Mugabe claimed victory in last month's roundly criticized presidential run-off ballot. He was the only candidate in voting after opposition leader Morgan Tsvangirai pulled his name from the ballot following a campaign of threats, violence and abduction against his supporters.

Harper's office said the prime minister and his Japanese counterpart, Yasuo Fukuda, agreed "there is a need for a strong standalone G8 statement on Zimbabwe."

Such a statement could be made as early as Monday, when G8 leaders meet with the heads of eight African countries and the chair of the African Union Commission.

African nations represented

The African nations are on hand to discuss the need for development and peace building on their continent.

Meanwhile, it's looking less likely there will be a breakthrough on efforts to combat climate change at this year's G8 summit

The Conservative government has sought to temper expectations that this year's summit will yield hard targets to cut global greenhouse gas emissions.

Environment Minister John Baird told journalists aboard the prime minister's plane Saturday that he doubts the G8 leaders will leave Japan with firm reduction goals in hand.

Baird said next year's United Nations climate change conference in Copenhagen, Denmark, is a more likely venue for setting greenhouse-gas targets.

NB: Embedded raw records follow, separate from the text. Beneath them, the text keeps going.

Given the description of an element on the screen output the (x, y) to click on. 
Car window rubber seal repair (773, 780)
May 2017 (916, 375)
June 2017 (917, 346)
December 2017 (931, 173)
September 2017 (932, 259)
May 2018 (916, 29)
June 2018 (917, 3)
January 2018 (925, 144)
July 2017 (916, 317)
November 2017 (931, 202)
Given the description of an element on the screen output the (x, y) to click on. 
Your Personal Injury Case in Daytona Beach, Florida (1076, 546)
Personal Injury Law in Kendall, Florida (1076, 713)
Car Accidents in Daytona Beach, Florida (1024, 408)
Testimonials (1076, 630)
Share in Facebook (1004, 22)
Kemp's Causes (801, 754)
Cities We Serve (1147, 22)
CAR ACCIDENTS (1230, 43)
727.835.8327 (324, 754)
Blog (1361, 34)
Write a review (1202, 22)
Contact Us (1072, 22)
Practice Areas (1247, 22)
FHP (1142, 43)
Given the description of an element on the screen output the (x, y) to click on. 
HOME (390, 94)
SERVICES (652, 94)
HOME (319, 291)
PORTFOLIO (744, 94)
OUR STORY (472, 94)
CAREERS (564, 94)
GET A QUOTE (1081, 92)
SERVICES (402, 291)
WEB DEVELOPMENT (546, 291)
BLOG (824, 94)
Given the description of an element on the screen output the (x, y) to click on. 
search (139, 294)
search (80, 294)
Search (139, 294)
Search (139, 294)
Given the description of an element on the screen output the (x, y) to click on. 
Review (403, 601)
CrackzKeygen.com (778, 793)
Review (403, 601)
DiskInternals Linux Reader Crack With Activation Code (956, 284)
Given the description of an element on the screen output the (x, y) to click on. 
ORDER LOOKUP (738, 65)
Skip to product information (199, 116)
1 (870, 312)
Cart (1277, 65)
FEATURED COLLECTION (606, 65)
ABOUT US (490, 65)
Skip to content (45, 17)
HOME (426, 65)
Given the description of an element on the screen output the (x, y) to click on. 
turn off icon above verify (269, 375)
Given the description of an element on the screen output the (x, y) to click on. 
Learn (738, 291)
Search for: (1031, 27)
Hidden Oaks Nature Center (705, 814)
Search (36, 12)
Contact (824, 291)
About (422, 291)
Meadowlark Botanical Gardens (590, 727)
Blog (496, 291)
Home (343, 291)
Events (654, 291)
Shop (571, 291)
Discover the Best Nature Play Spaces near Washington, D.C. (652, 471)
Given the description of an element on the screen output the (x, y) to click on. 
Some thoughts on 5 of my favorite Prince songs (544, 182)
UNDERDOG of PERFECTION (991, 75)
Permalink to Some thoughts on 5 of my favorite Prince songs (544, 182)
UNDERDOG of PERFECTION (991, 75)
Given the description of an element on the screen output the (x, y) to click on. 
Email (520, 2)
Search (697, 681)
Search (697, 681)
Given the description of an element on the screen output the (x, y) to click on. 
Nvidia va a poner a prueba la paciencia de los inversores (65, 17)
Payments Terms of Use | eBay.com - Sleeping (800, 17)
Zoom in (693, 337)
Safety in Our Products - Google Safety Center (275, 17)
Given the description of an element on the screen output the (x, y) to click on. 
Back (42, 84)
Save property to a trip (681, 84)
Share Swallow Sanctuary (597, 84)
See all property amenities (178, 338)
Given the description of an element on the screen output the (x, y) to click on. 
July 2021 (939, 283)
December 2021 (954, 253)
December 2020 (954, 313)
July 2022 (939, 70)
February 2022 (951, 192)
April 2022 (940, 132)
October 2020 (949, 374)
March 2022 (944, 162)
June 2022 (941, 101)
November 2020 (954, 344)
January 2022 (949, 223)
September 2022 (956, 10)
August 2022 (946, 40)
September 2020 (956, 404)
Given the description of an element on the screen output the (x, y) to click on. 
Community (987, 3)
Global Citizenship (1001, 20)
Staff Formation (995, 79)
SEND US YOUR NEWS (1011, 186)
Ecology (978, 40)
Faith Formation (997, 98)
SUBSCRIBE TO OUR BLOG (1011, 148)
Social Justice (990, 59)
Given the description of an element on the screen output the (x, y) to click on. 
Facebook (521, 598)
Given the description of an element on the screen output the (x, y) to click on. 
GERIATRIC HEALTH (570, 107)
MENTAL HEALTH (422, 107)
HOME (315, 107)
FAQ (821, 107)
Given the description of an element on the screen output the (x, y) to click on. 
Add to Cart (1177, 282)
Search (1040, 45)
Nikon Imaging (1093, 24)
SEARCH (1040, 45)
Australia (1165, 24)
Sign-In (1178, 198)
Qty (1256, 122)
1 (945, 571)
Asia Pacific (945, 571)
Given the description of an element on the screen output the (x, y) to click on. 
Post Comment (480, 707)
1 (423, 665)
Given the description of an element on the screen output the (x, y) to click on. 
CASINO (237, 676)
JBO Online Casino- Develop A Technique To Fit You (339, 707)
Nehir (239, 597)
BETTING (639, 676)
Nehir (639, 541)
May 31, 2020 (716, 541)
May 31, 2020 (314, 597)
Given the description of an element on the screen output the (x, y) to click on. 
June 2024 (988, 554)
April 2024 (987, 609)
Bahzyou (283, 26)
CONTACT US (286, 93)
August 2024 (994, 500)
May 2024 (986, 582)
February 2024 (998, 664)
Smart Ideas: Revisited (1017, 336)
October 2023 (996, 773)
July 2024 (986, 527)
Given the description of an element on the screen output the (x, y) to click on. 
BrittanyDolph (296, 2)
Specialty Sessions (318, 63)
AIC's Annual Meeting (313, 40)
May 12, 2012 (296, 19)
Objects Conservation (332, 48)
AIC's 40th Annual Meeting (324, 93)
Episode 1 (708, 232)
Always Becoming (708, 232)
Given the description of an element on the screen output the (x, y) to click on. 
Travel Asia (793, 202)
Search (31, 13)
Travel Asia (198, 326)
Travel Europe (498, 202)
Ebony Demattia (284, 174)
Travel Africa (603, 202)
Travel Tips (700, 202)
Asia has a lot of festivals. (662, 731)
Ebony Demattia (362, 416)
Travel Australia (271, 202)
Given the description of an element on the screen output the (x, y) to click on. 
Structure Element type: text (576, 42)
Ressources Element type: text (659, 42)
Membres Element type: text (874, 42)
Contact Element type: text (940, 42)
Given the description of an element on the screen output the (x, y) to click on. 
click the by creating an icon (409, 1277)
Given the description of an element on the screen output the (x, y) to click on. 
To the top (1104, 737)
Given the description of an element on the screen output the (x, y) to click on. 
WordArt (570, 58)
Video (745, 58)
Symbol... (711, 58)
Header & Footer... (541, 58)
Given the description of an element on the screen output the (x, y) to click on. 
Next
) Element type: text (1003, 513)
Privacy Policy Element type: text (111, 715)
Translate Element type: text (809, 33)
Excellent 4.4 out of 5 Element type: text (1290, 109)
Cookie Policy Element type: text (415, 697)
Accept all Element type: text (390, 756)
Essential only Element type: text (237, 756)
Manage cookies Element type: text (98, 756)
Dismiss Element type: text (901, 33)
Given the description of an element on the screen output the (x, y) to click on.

"I don't think we're expecting a deal will come until the United Nations auspices in Copenhagen next year," he said. "What we hope is we can get some momentum towards solid progress."

Kodama said the Japanese government hopes the G8 leaders will make progress on last year's summit in Heiligendamm, Germany. There, G8 leaders said they would "consider seriously" halving global emissions by 2050.

But Kodama acknowledged a climate change pact would lack teeth if it did not include big polluters such as China and India.